**Written problem**
Recast the items as a Markdown table with the columns "Index" and "Line", one numbered row per line and no rows for blank lines. Begin at the line that contains "Viewport: 1200px width, 570px" and stop after the line that contains "will (x=238, y=147).".

start Record set

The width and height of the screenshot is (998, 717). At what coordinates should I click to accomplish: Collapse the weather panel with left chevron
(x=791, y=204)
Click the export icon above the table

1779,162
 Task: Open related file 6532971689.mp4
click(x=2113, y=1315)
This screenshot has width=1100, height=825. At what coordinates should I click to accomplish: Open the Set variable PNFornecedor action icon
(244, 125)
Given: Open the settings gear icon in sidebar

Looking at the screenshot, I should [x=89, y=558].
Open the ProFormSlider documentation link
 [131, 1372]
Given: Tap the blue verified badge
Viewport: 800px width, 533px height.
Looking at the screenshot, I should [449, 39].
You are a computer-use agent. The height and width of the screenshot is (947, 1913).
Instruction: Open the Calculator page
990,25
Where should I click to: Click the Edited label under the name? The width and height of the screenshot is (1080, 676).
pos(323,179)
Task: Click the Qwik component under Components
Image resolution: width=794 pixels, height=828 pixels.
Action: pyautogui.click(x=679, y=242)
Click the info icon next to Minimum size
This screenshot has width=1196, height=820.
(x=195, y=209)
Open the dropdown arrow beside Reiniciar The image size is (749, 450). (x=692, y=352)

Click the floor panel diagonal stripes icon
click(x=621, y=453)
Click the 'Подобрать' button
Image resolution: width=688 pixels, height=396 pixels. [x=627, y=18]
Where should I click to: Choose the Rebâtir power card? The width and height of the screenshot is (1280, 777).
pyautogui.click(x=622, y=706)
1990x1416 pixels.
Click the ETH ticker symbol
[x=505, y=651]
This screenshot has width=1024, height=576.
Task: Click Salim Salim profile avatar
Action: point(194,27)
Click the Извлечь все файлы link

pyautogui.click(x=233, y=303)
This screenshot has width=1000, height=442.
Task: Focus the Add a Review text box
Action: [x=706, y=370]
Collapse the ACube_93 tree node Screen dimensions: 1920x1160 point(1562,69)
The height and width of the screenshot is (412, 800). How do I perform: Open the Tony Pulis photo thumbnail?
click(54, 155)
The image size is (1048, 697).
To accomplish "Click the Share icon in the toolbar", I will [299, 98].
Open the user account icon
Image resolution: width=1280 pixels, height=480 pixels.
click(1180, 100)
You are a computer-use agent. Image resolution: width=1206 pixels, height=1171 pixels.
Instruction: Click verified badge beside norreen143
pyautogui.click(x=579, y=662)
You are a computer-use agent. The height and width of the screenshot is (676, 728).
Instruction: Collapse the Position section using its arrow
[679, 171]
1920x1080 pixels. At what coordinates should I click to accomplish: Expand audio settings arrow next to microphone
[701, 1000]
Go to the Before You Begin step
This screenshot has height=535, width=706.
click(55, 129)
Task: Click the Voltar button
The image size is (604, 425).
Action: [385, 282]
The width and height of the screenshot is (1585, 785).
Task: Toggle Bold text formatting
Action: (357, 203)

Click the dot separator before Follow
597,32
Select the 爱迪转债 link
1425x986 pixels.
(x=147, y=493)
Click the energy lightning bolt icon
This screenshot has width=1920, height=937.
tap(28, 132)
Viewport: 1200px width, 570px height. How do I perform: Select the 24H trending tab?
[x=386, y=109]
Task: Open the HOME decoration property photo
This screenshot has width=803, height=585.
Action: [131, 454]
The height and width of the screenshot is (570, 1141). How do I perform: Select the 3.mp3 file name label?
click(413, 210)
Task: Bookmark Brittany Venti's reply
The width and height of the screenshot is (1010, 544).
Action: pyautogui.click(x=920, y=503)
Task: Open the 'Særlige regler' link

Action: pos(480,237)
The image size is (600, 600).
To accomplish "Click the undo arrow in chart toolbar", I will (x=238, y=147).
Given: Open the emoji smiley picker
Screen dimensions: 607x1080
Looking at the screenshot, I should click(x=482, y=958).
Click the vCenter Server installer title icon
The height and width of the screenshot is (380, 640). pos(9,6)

end Record set

**In response**
| Index | Line |
|---|---|
| 1 | Viewport: 1200px width, 570px height. How do I perform: Select the 24H trending tab? |
| 2 | [x=386, y=109] |
| 3 | Task: Open the HOME decoration property photo |
| 4 | This screenshot has width=803, height=585. |
| 5 | Action: [131, 454] |
| 6 | The height and width of the screenshot is (570, 1141). How do I perform: Select the 3.mp3 file name label? |
| 7 | click(413, 210) |
| 8 | Task: Bookmark Brittany Venti's reply |
| 9 | The width and height of the screenshot is (1010, 544). |
| 10 | Action: pyautogui.click(x=920, y=503) |
| 11 | Task: Open the 'Særlige regler' link |
| 12 | Action: pos(480,237) |
| 13 | The image size is (600, 600). |
| 14 | To accomplish "Click the undo arrow in chart toolbar", I will (x=238, y=147). |